La moto sulla quale viaggiavano Fares e Ramy e l’auto dei carabinieri dopo l’impatto
Milano, 8 luglio 2025 – L’insieme "delle risultanze acquisite conferma integralmente le conclusioni già espresse nella relazione tecnica principale". Lo ha scritto l’8 giugno l’ingegnere Domenico Romaniello, consulente dei pm sul caso Ramy, ribadendo, nel rispondere ad altre consulenze di parte che andavano in senso opposto, le valutazioni della sua relazione di marzo.
Per lui, in sostanza, l’unico responsabile dell’incidente sarebbe stato l’amico del diciannovenne, Fares Bouzidi, mentre il carabiniere che guidava la Giulietta avrebbe avuto un comportamento corretto.

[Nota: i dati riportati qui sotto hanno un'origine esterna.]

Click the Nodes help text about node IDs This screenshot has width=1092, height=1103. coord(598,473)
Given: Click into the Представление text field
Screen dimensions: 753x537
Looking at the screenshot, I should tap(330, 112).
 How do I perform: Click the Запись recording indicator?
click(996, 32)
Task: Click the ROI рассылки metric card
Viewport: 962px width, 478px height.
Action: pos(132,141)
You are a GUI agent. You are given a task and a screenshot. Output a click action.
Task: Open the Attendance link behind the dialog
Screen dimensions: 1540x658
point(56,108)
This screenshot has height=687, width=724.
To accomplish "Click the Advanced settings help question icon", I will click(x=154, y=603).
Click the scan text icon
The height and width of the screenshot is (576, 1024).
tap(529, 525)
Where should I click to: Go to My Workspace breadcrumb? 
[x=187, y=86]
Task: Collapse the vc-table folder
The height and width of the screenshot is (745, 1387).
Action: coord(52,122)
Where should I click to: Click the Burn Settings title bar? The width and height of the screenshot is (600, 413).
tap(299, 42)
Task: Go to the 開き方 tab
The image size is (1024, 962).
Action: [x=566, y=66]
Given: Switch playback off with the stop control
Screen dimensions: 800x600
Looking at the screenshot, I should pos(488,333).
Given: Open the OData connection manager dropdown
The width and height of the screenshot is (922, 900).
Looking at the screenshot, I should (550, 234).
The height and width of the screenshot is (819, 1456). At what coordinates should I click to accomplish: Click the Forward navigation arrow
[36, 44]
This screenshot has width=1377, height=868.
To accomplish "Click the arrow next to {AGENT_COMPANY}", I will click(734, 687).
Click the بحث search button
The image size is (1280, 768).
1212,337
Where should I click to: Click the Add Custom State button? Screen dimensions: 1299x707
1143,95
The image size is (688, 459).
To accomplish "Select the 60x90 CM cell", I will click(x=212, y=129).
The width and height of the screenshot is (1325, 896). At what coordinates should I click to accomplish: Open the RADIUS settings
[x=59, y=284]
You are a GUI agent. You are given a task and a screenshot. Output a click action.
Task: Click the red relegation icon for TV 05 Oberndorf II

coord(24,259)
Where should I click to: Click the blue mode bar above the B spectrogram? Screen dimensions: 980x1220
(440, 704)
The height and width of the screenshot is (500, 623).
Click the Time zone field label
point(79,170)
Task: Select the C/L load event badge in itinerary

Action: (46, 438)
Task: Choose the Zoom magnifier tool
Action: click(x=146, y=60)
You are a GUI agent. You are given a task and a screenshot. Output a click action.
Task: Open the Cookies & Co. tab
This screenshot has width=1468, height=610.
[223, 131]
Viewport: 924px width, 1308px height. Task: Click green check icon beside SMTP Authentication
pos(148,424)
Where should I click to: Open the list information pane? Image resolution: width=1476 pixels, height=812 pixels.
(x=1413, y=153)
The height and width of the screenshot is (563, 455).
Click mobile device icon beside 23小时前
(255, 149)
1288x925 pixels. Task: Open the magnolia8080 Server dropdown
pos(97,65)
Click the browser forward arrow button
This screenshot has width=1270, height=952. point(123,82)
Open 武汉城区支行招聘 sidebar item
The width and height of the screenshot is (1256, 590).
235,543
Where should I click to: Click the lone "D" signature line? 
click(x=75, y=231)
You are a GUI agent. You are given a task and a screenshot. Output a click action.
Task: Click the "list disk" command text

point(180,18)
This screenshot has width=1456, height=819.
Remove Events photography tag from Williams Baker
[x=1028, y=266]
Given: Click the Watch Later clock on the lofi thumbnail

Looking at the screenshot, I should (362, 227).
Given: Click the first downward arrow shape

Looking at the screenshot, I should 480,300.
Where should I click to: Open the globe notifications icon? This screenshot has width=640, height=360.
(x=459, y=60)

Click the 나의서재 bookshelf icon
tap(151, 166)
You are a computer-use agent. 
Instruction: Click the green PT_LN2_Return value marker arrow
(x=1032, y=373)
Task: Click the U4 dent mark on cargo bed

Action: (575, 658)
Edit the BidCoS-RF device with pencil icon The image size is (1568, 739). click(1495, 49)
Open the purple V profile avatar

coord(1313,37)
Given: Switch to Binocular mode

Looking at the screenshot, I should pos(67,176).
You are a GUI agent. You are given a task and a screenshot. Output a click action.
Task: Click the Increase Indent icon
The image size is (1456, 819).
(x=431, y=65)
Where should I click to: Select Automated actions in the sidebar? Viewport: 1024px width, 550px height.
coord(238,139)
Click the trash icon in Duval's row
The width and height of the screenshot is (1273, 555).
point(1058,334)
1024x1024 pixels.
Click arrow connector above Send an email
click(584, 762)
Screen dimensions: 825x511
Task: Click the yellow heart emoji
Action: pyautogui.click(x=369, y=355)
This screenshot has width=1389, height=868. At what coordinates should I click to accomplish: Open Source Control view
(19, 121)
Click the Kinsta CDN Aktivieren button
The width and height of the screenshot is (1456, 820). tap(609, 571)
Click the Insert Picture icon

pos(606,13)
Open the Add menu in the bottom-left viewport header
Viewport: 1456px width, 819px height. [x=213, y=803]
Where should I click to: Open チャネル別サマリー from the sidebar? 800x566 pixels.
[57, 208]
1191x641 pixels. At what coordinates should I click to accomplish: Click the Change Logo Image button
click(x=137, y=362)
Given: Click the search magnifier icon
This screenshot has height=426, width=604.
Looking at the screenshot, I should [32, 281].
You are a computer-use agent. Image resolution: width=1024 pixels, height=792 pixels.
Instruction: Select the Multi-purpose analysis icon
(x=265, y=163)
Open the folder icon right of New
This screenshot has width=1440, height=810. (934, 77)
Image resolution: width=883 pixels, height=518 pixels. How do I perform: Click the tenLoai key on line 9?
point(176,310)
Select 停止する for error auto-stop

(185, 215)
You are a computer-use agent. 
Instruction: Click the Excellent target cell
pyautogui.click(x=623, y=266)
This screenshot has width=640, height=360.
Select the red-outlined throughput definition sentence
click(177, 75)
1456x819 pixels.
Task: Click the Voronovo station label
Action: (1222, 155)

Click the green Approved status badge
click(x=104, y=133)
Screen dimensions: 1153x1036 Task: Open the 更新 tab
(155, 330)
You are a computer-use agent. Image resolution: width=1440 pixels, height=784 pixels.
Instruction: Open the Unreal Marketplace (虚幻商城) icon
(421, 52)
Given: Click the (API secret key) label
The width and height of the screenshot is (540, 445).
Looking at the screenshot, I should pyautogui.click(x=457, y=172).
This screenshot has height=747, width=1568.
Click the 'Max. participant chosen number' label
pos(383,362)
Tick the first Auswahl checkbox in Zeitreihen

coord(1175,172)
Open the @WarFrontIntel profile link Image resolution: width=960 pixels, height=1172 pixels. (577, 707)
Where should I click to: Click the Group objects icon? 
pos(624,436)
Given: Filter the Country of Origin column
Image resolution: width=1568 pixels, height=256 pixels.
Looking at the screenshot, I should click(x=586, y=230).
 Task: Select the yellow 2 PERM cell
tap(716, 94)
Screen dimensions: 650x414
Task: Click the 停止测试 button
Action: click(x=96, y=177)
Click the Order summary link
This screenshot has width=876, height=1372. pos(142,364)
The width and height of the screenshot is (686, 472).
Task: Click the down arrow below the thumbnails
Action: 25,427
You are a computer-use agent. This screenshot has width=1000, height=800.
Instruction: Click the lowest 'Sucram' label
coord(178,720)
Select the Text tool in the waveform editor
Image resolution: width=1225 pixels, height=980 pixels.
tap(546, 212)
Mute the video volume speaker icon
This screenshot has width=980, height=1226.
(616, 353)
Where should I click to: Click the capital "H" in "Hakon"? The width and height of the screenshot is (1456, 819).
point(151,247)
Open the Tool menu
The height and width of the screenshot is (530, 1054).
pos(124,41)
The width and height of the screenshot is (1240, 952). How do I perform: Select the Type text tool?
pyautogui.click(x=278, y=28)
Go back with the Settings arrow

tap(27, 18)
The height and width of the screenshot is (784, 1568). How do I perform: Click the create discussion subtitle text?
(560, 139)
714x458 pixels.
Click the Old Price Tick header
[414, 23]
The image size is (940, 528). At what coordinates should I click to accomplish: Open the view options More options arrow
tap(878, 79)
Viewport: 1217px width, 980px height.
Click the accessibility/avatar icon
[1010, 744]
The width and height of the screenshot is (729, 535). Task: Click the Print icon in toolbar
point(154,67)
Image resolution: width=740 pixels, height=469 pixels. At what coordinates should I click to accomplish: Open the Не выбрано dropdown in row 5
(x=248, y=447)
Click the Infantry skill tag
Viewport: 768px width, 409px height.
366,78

Il 3 luglio, poi, i pm Giancarla Serafini e Marco Cirigliano hanno chiuso l’inchiesta, contestando, per l’eventuale richiesta di rinvio a giudizio, l’omicidio stradale sia a Bouzidi che al militare, che guidava l’ultima auto inseguitrice, per la morte, il 24 novembre, di Ramy Elgaml, che era in sella allo scooter guidato dall’amico inseguito per circa otto chilometri dalle auto del Radiomobile.

La nuova documentazione
Emerge ora che anche nelle 70 pagine, depositate ai magistrati un mese fa, di "integrazione alla relazione tecnica" il consulente della Procura, oltre ad evidenziare mano a mano la "debolezza tecnico-scientifica" delle consulenze della difesa di Fares e del legale della famiglia di Ramy, segnala che, invece, "l’elaborato" dell’esperto nominato dalla difesa del militare "condivide sostanzialmente tutte le valutazioni tecniche" della consulenza della Procura.
I pm, invece, nell’imputazione per il carabiniere, non seguendo quella consulenza del loro esperto (e nemmeno le integrazioni), hanno messo in luce il tema della distanza "inidonea", meno di 1,5 metri, tenuta dal militare, troppo vicino alla moto, prima del presunto urto in via Quaranta.